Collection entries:
▽

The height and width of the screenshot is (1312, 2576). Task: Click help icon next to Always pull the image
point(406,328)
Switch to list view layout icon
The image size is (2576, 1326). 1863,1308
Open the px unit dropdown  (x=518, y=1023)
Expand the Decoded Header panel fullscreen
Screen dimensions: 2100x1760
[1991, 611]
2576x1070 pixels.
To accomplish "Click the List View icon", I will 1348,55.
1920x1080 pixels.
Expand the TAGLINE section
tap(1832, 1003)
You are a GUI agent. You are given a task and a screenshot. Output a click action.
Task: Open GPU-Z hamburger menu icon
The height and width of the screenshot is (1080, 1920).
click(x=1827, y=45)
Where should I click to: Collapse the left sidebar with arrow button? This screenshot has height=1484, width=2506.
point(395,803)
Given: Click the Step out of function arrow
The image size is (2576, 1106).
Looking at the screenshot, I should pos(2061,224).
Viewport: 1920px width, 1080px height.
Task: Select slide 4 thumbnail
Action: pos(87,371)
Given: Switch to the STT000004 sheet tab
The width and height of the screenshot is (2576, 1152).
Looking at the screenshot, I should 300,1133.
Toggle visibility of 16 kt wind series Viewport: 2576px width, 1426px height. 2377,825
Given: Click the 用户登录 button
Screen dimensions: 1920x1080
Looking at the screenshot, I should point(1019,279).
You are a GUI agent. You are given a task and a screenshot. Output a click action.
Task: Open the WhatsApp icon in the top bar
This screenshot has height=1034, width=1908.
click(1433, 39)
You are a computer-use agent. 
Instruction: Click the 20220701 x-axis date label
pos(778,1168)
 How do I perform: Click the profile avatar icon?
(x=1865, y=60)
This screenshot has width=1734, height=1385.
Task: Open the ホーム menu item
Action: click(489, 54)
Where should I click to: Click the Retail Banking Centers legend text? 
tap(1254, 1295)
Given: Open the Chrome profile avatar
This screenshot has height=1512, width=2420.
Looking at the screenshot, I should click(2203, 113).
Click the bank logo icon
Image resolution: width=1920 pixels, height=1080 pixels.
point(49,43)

△

ACTIVITY = Could you retype exactly the lines from the one containing "Given: Open the Chrome profile avatar" through the final line of the data above, and no others?

RESPONSE TO THE TASK =
Given: Open the Chrome profile avatar
This screenshot has height=1512, width=2420.
Looking at the screenshot, I should click(2203, 113).
Click the bank logo icon
Image resolution: width=1920 pixels, height=1080 pixels.
point(49,43)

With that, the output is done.